A pérola de livro que li no mês passado chama-se Trabalho - Uma história de como utilizamos o nosso tempo: Da Idade da Pedra à era dos robôs e foi escrita pelo antropólogo sul-africano James Suzman. O cara é especialista em povos originários, vivendo vários anos entre comunidades caçadoras-coletoras da África do Sul a fim de estudar seus modos de vida.
No livro, ele traz a sua experiência e, junto de estudos de mais especialistas, traça a linha do tempo de como o trabalho evoluiu na sociedade. Do surgimento do primeiro trampo que criamos até o caos que temos hoje.
Ao caminhar por essa história, não só do trabalho, mas também dos relatos de como as primeiras sociedades viviam, são várias as informações que brilharam meus olhos, principalmente aquelas que desafiam visões de mundo totalmente estabelecidas. A primeira delas era uma prática comum nessas sociedades de caçadores-coletores estudadas chamada de “compartilhamento da demanda”.
Diz James: “Naquelas sociedades, a obrigação de compartilhar era ilimitada, e a quantidade de coisas que se dava era determinada pela quantidade de coisas que se tinha em relação às outras pessoas.”

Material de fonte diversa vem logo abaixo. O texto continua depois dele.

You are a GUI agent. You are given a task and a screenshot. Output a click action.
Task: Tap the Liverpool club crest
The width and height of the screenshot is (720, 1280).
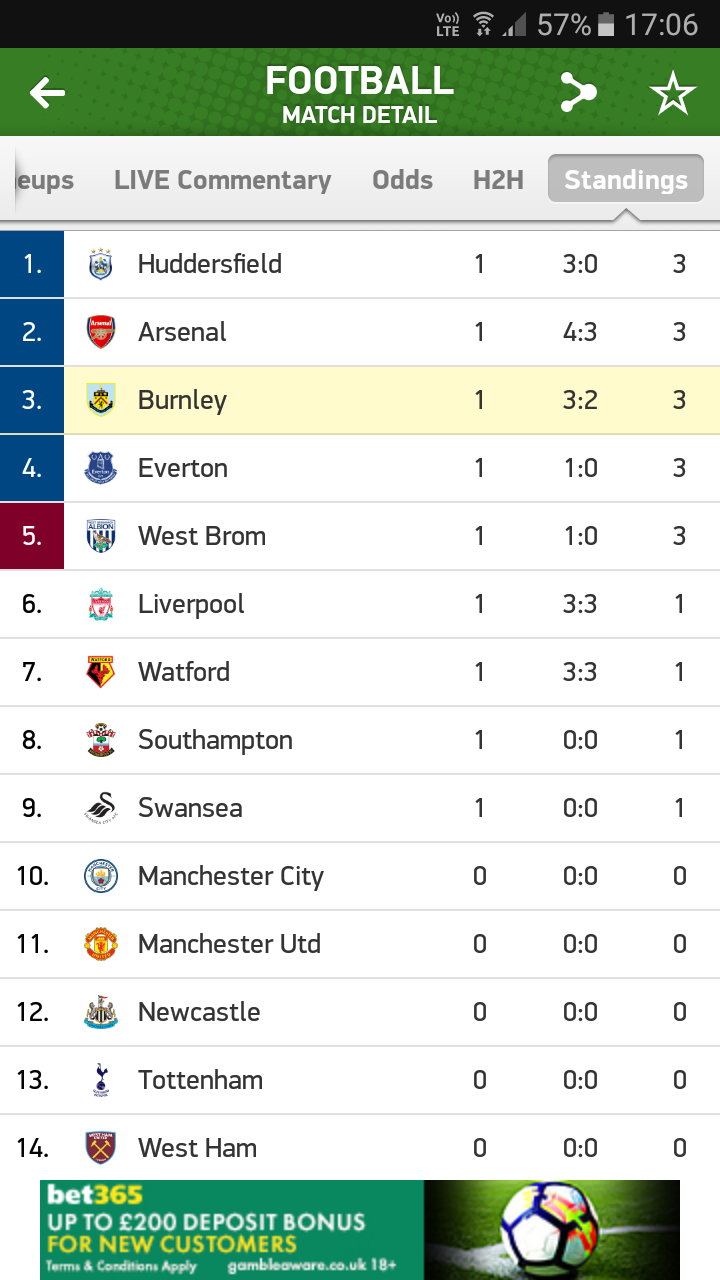pos(101,604)
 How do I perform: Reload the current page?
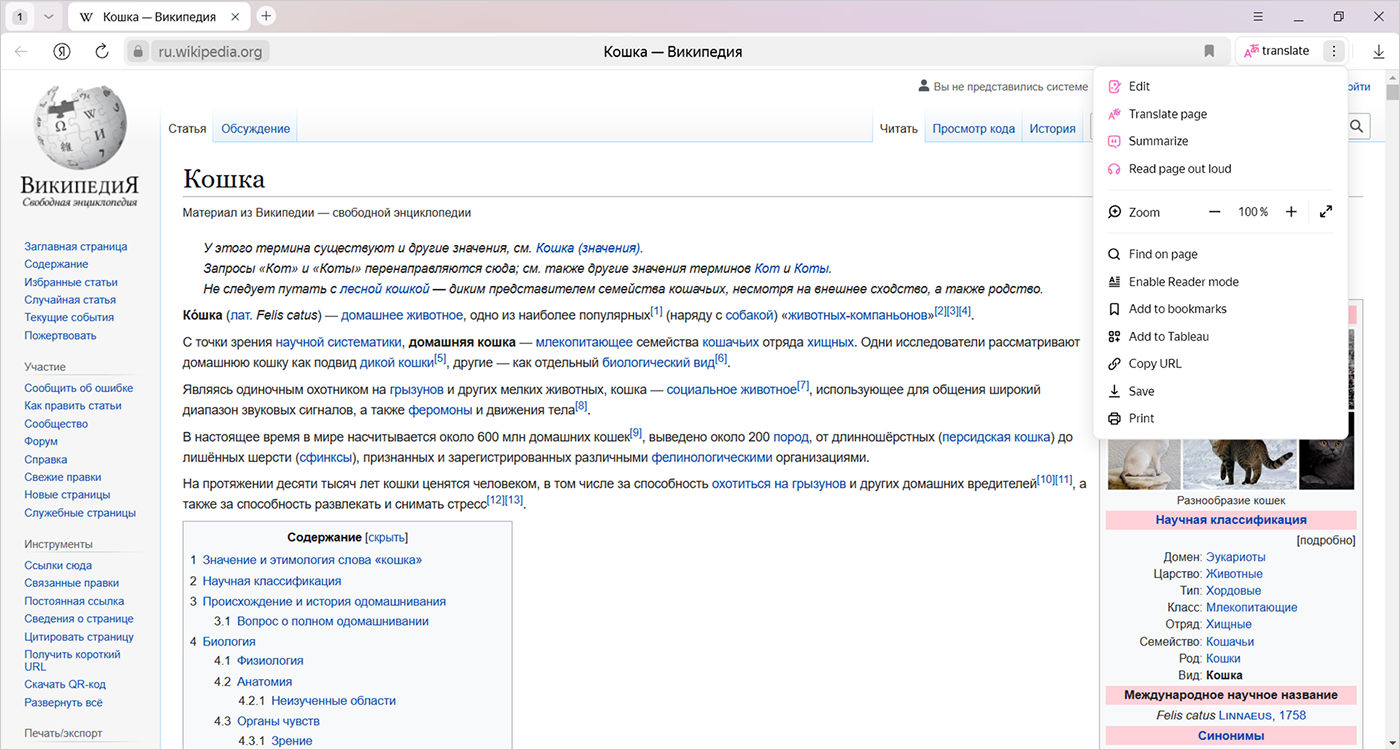point(101,51)
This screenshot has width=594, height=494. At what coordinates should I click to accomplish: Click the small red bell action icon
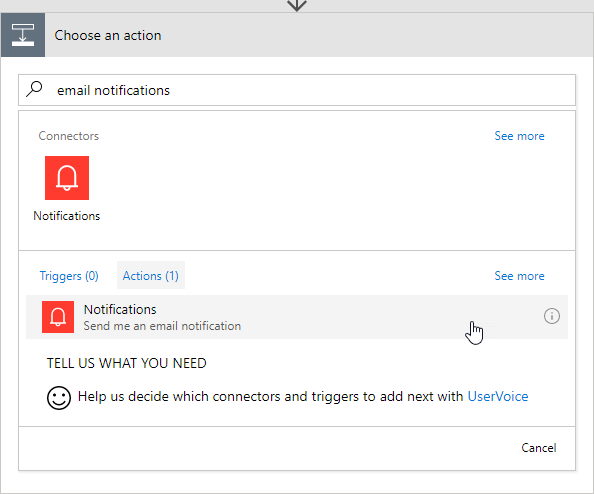coord(58,317)
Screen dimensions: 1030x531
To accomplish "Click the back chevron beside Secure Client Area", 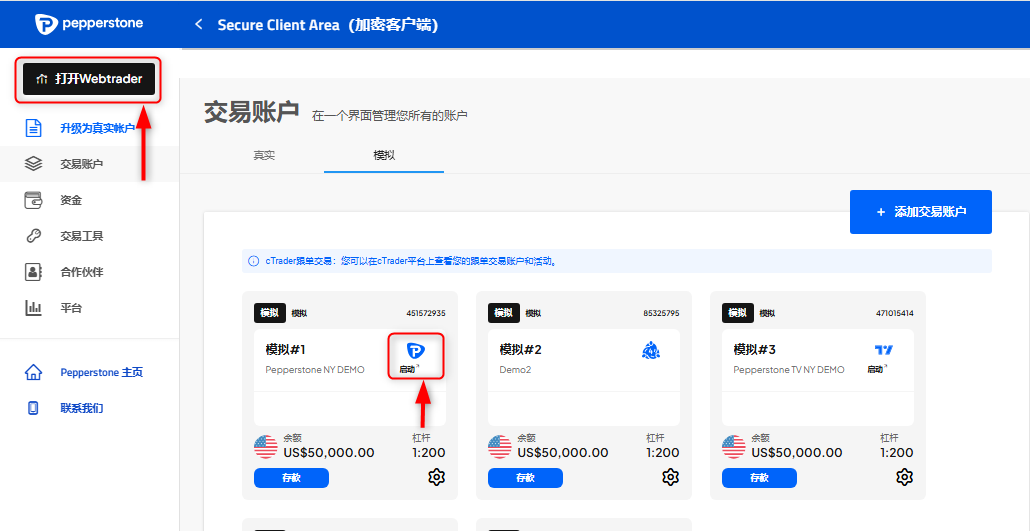I will click(x=198, y=24).
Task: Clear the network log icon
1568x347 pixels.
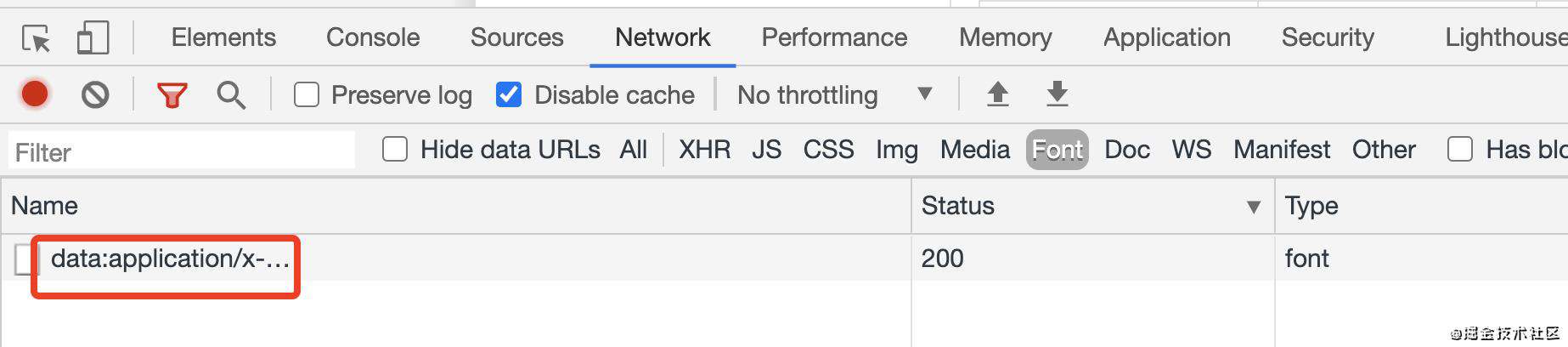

Ou seja, qualquer pessoa que tivesse algo que valesse a pena compartilhar ficava à mercê de ter que compartilhar esse algo. James conta a história de um pesquisador que foi praticamente intimado a dar uma de suas camisetas assim que chegou em um grupo de caçadores-coletores com essa prática. Aos olhos da tribo, o pesquisador tinha muito mais camisetas que eles, então era obrigação dele partilhá-las.
Segundo o autor, a explicação para esse comportamento é que, “ao conceder aos indivíduos o direito de tributar espontaneamente todos os outros, essas sociedades garantiam, em primeiro lugar, que a riqueza material acabasse sendo sempre distribuída de maneira bastante uniforme; em segundo lugar, que todos tivessem algo para comer, independente do quanto fossem produtivos; em terceiro lugar, que objetos escassos ou valiosos circulassem amplamente e estivessem livremente disponíveis para qualquer um utilizá-los; e, por fim, que não houvesse razão para as pessoas desperdiçarem energia tentando acumular mais riqueza material do que qualquer outra pessoa, pois isso não servia a nenhum propósito prático.”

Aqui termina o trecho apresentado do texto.